▶ _What this task involves_: Repeat the listing lines verbatim, starting with the line containing "How do I perform: Click the word MAIN" and going on through the line containing "click(x=736, y=600)".

▶ _Information provided_:
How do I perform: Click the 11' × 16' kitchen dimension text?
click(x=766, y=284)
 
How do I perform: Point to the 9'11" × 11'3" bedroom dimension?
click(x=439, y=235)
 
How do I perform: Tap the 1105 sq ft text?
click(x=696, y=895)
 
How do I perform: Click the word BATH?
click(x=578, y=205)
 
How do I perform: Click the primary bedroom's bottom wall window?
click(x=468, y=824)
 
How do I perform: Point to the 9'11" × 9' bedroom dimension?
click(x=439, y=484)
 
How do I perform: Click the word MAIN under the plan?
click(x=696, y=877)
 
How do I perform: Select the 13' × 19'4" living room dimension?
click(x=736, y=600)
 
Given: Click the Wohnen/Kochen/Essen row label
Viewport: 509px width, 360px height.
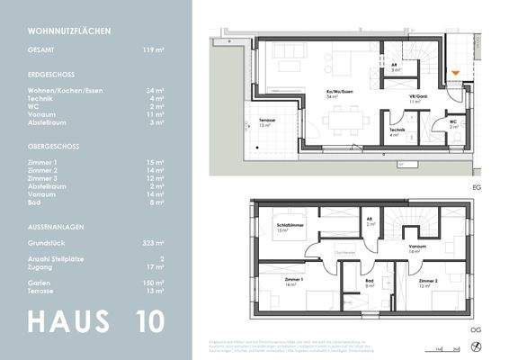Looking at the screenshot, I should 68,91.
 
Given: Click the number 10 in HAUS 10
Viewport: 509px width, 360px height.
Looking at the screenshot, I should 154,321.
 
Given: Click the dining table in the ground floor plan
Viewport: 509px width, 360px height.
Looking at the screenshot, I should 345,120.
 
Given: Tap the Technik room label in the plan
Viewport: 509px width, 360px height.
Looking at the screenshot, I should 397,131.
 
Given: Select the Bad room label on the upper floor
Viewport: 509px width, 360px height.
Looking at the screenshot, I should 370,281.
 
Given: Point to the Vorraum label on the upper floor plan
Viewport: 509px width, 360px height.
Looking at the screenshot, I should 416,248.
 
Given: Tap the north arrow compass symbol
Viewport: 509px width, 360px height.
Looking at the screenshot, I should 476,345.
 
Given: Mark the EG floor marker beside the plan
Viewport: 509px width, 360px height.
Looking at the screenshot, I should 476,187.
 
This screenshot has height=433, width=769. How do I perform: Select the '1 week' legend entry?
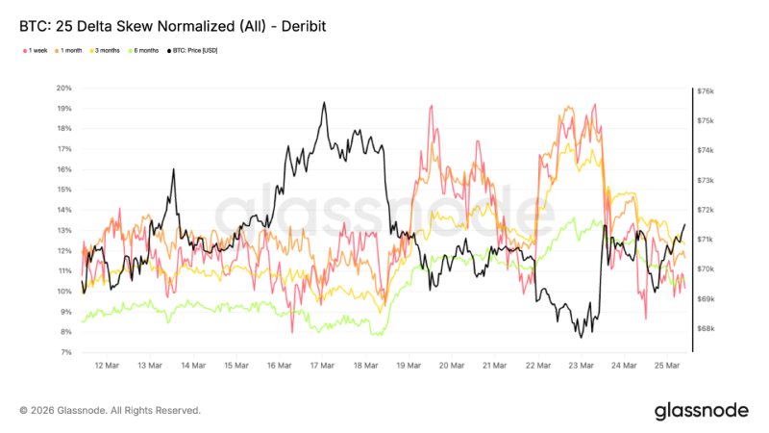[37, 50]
==
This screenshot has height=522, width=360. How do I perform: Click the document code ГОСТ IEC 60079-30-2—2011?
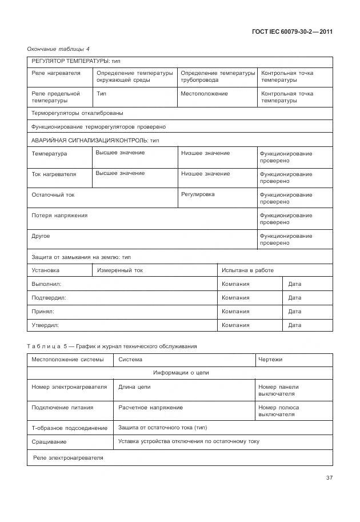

▶ _Reply_:
How do I perform: Click the word MAIN under the plan?
click(x=696, y=877)
 
How do I perform: Select the 13' × 19'4" living room dimension?
click(x=736, y=600)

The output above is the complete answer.